The missteps began with U.S. forces doing little to stop the looting of government buildings and, more importantly, of vast ammunition depots. I'll never forget the sight of a bedraggled man hauling away porcelain bathroom fixtures on his donkey cart as I drove toward Baghdad on April 10, 2003, the day after Saddam Hussein's government was toppled. With even the plumbing up for grabs, it was clear that the U.S. military was thoroughly unprepared for the chaos and instability that had been unleashed.

Later, the U.S. occupation continued to fumble choices. U.S. administrator L. Paul Bremer disbanded the Iraqi army and barred many members of Hussein's Baath Party from government jobs, putting more than 300,000 people out of work. Many of them later joined the resistance. Then there was Bremer's initial refusal to allow the formation of an interim government, instead antagonizing the most pro-American Iraqi leaders by relegating them to an advisory council. He failed to reach out quickly to the country's most influential Shiite cleric, Grand Ayatollah Ali Sistani. He hired staffers based on Republican Party connections rather than development experience, hindering the occupation authority's ability to fulfill its mission. And meanwhile the Bush administration waited months to ask Congress for the necessary billions for reconstruction and several more months to issue the first contracts.

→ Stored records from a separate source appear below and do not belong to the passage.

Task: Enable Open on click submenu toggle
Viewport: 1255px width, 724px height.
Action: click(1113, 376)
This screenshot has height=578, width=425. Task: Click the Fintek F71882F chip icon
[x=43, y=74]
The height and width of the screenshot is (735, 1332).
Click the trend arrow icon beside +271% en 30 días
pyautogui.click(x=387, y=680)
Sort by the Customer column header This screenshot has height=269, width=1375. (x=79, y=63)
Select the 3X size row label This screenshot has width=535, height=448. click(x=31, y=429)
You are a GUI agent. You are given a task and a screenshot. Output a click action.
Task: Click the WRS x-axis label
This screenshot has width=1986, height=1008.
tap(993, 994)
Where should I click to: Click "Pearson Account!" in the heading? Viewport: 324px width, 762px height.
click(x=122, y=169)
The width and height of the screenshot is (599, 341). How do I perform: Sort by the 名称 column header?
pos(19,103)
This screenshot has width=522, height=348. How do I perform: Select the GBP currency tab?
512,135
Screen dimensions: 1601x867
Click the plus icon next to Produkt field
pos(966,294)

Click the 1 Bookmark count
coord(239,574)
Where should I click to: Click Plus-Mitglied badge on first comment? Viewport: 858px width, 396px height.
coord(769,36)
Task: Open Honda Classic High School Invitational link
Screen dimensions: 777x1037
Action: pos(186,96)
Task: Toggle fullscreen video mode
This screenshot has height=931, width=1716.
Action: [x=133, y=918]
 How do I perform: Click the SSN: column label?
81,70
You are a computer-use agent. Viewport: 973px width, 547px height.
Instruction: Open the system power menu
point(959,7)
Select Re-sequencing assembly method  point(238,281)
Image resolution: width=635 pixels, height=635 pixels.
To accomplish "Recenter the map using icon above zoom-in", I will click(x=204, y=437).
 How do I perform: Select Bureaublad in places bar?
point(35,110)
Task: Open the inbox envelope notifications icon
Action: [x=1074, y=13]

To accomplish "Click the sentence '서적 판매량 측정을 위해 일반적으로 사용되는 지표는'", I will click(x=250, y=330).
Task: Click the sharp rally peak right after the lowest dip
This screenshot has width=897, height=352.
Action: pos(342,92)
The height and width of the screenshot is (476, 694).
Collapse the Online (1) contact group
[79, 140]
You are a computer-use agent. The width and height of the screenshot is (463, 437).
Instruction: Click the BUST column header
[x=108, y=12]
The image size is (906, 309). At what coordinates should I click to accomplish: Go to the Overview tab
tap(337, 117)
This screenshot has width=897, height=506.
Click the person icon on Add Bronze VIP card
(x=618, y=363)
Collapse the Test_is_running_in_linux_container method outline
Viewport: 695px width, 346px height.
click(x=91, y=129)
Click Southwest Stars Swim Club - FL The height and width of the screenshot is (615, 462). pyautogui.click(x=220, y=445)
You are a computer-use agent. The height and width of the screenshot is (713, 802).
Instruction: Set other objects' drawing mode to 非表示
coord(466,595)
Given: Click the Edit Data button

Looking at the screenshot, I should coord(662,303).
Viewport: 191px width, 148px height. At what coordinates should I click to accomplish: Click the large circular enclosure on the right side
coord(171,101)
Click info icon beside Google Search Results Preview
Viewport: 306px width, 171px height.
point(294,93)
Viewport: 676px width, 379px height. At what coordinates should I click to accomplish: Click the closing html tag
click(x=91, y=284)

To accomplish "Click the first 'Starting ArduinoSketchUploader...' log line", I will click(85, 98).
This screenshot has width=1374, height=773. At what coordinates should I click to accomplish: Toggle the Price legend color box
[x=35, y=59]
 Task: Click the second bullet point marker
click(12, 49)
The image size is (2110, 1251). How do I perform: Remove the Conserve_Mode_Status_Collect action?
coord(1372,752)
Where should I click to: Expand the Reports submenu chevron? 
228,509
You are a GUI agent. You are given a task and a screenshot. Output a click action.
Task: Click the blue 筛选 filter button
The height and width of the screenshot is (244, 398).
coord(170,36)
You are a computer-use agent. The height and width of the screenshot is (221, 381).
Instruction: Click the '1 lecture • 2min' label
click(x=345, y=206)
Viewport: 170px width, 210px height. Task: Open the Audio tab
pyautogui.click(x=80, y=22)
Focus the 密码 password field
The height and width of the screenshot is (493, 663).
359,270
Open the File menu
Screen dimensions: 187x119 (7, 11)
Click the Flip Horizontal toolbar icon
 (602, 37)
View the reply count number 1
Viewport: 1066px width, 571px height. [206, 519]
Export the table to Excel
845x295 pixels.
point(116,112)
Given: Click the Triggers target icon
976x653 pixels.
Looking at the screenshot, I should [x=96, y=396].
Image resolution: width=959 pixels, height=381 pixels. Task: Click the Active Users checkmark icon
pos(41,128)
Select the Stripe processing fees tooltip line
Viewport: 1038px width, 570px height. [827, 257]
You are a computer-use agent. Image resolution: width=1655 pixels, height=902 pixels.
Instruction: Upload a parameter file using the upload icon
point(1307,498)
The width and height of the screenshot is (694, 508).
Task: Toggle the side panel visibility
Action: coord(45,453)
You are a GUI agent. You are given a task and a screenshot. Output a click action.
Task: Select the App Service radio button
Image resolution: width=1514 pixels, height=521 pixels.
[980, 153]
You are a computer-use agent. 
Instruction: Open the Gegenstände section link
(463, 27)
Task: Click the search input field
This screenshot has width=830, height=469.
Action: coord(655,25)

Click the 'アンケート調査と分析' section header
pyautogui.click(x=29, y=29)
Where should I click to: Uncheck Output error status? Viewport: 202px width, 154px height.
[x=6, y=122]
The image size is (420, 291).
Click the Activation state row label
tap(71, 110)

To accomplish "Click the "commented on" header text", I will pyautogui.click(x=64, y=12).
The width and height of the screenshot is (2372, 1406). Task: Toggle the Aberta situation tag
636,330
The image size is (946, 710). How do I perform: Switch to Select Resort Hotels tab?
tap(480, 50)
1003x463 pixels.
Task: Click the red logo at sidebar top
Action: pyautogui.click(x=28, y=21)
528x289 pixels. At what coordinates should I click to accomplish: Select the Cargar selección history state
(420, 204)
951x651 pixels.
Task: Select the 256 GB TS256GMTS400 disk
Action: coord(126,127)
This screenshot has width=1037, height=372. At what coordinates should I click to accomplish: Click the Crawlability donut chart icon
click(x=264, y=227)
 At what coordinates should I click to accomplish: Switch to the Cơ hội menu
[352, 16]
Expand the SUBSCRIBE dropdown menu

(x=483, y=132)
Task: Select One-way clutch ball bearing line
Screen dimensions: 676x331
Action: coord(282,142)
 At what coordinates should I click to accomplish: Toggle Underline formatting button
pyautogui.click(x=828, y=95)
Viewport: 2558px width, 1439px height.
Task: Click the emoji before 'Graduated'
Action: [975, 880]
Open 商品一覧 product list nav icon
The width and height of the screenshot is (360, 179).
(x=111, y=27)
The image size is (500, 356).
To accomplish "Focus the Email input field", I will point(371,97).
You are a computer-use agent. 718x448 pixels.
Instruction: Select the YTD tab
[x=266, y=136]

Hassnawi still sees some signs of hope, no thanks to American perspicacity. Fallujah residents have grown increasingly weary of the presence of foreign fighters, particularly followers of Abu Musab Zarqawi, a Jordanian-born militant currently regarded by the U.S. military as the preeminent terrorist ringleader in Iraq. Although the interim prime minister, Ayad Allawi, recently threatened military action against Fallujah unless the city hands over Zarqawi and his group, Hassnawi believes residents cannot do it alone. Although U.S. warplanes have pounded the city for weeks, Hassnawi contends that the only way to defeat the insurgents is for soldiers from Iraq's new army to enter the city, backed up by U.S. forces. He also warns that U.S. troops should not repeat their mistake in April by going it alone. Fallujans, he said, "will accept Iraqi soldiers on their streets, but not the American Marines."

What worries him most is that Allawi and U.S. commanders will miss the next opportunity -- as surely as they've missed so many chances before -- to establish some semblance of order in Fallujah. Despite almost daily airstrikes, the sheik fears the Iraqi and U.S. leaders will back off yet again from their seeming resolve to expel militants from the city before national elections scheduled for January. Unless that expulsion happens, he maintained, the Sunnis will be disenfranchised by the new political system. Fallujah is already under-represented in the Anbar provincial council. Representatives from the city did not participate in a four-day convention in August to select a 100-member national council. An inability to vote in January, he said, will in turn breed enmity among even the Fallujans who support Iraq's democratic transition.

As we ended our conversation, Hassnawi was despondent. To console him, I said I'd be back one day and that we'd share another lunch of Haji Hussein kebabs.

But on Tuesday morning, I got an e-mail from Naseer informing me that U.S. warplanes had bombed the restaurant. Insurgents had apparently holed up in there overnight.

"There is no kebab anymore," Naseer wrote.

Rajiv Chandrasekaran, a member of The Post's foreign staff, has spent most of the past two years in Baghdad.